On April 17, 2020, the Wisconsin Supreme Court issued an order removing the requirement that an attorney who helps a self-represented person to author a document filed with a court be identified by name and bar number. By amending Wis. Stat. § 802.05(2m) in this manner, the Supreme Court effectively reinstated the ability of attorneys to “ghostwrite” documents for unrepresented litigants.

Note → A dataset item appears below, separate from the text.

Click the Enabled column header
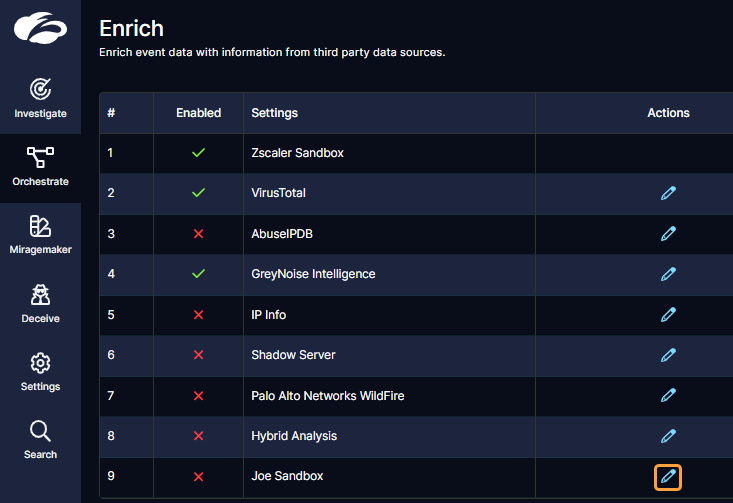The image size is (733, 503). click(198, 113)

The Supreme Court originally adopted the ghostwriting rule in 2014, incorporating it into the Rules of Civil Procedure, Rules of Appellate Procedure, and Rules of Professional Conduct for Attorneys. In doing so, it hoped to encourage attorneys to provide free or inexpensive legal services to individuals who could not afford to hire an attorney for an entire case. In 2018, the legislature changed the Rules of Civil Procedure to require that any attorney who provided help in this manner must be identified by name and bar number on the document.
On May 15, 2019, attorneys from Quarles & Brady, LLP filed a petition, asking the Supreme Court to eliminate the identification requirement. The firm argued that the identification requirement had a chilling effect on the willingness of attorneys to help unrepresented parties.
A lawyer who can ghostwrite documents without disclosing her name and state bar number will be more likely to take on pro bono or reduced-fee matters. Most lawyers do not have an abundance of time they can donate to these kinds of projects. Ghostwriting, a discrete and context-bound task, provides attorneys with a manageable way to provide legal services for the needy. It also allows attorneys to provide the kind of assistance that unsophisticated legal parties most need: the knowledge and skills to decode the legal process and present arguments in a manner that is legally cognizable.
The Supreme Court ultimately agreed, voting 5-2 to eliminate the identification requirement and reinstate the prior rule. The ghostwriting rule will return to effect on July 1, 2020.